Supplied data:

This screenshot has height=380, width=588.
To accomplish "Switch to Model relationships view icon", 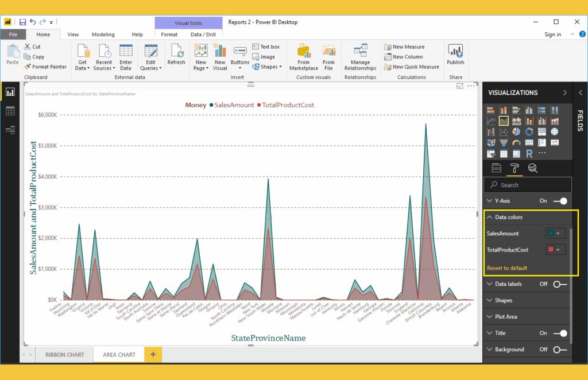I will coord(10,130).
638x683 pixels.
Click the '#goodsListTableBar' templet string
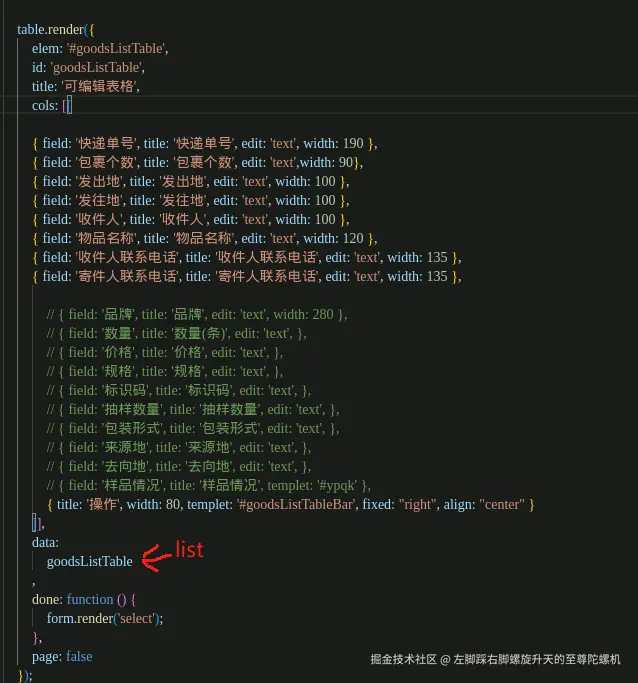pyautogui.click(x=295, y=504)
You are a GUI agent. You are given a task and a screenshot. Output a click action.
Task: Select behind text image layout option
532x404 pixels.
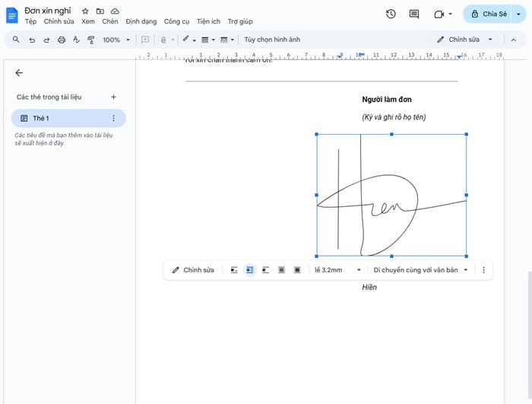point(281,270)
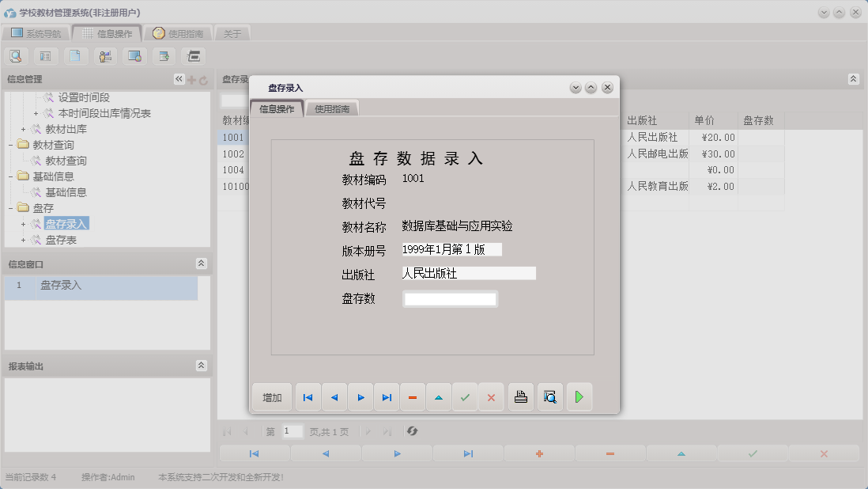Click the green run arrow in the dialog
This screenshot has width=868, height=489.
click(x=579, y=396)
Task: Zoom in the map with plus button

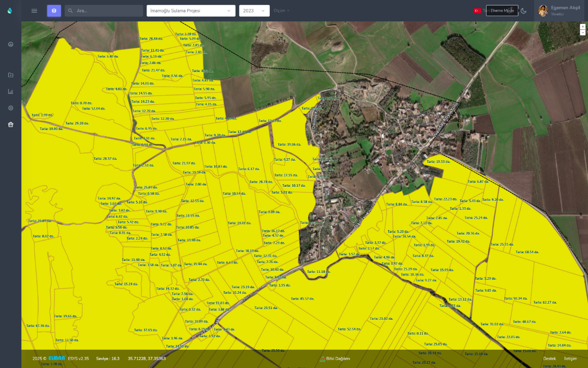Action: pos(582,26)
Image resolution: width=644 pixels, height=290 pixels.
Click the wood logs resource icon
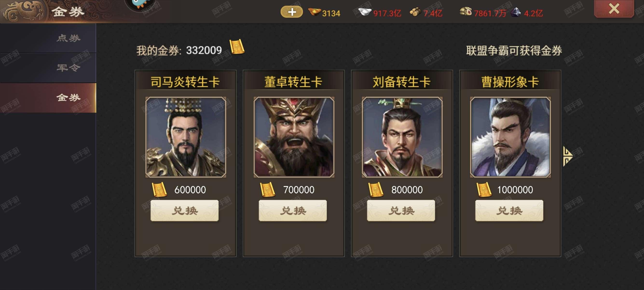point(415,12)
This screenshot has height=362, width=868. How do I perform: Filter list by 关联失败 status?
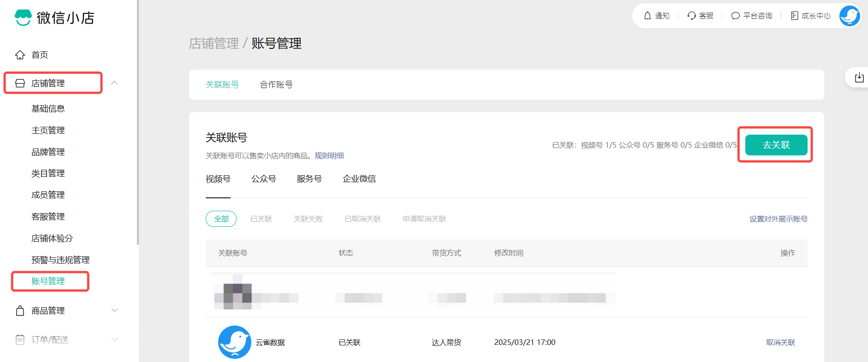pyautogui.click(x=308, y=219)
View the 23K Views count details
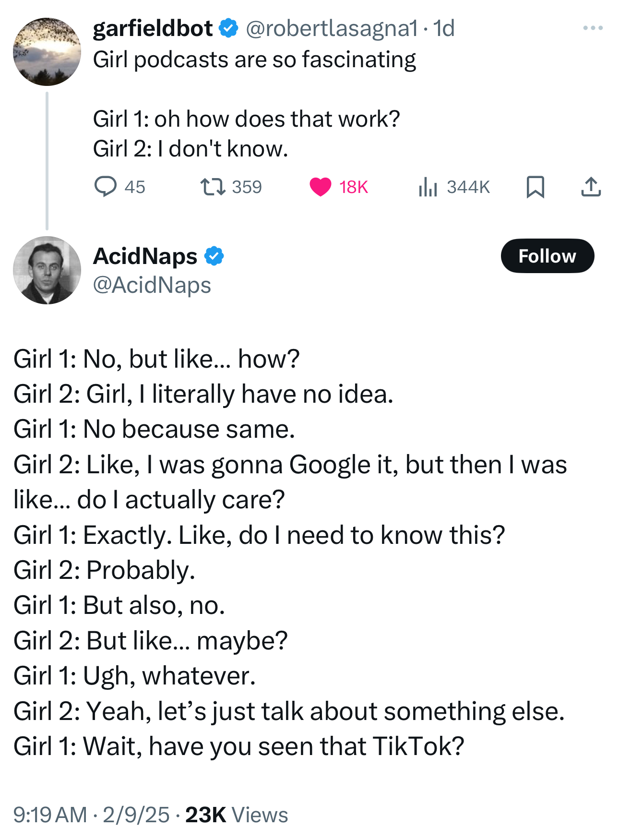The width and height of the screenshot is (619, 840). coord(237,815)
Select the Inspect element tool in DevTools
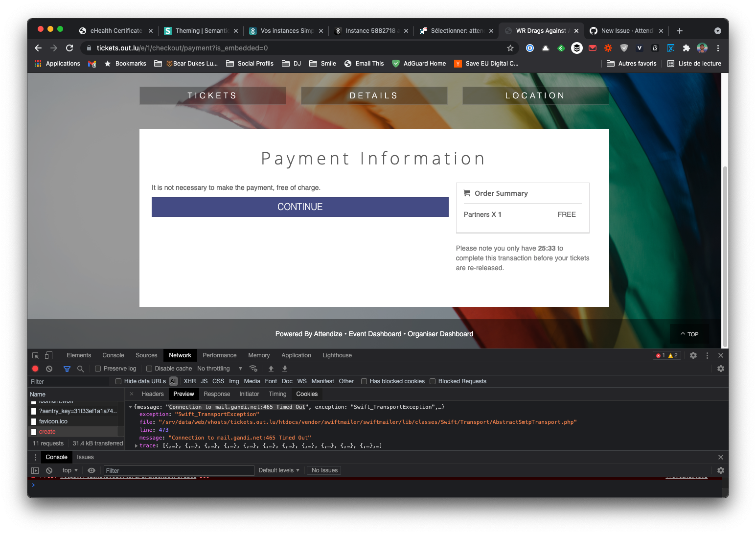This screenshot has height=534, width=756. [35, 355]
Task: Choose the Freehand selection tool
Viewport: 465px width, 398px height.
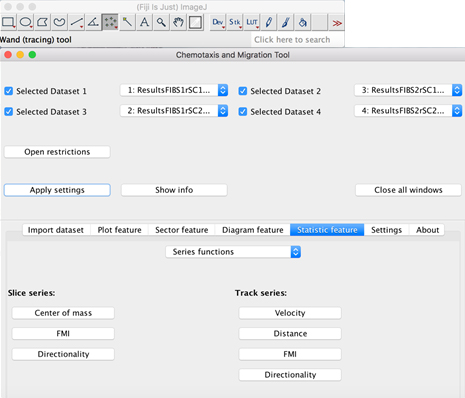Action: [x=59, y=23]
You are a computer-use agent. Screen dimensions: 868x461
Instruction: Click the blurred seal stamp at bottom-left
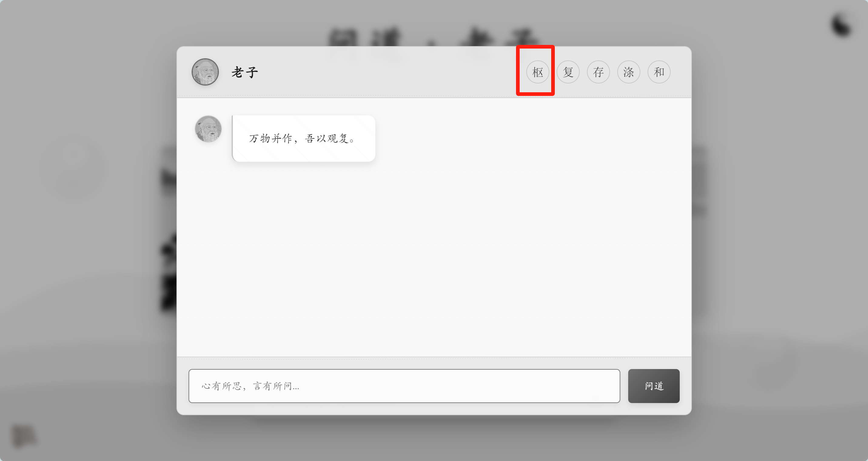pyautogui.click(x=24, y=436)
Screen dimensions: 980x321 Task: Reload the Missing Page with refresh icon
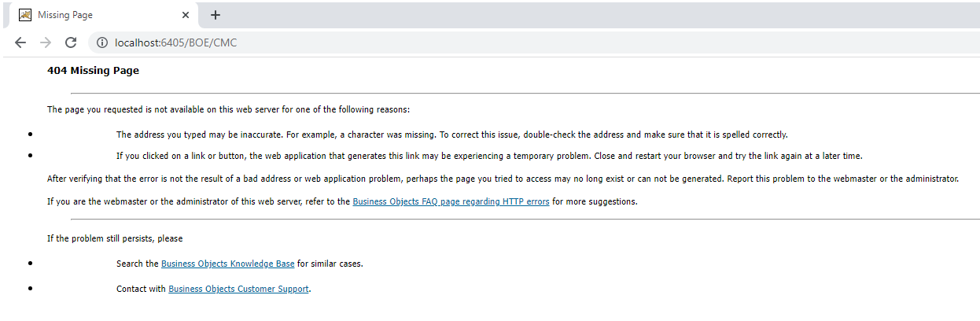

What the exercise asks: Exclude the pictures and write out exactly the lines from the one holding "Viewport: 465px width, 398px height." through the end of the entries, inclusive, and only those.

Reply to the exercise:
Viewport: 465px width, 398px height.
Action: [x=59, y=23]
You are a computer-use agent. Screen dimensions: 868x461
Instruction: Click the blurred seal stamp at bottom-left
pyautogui.click(x=24, y=436)
Screen dimensions: 980x321 Task: Reload the Missing Page with refresh icon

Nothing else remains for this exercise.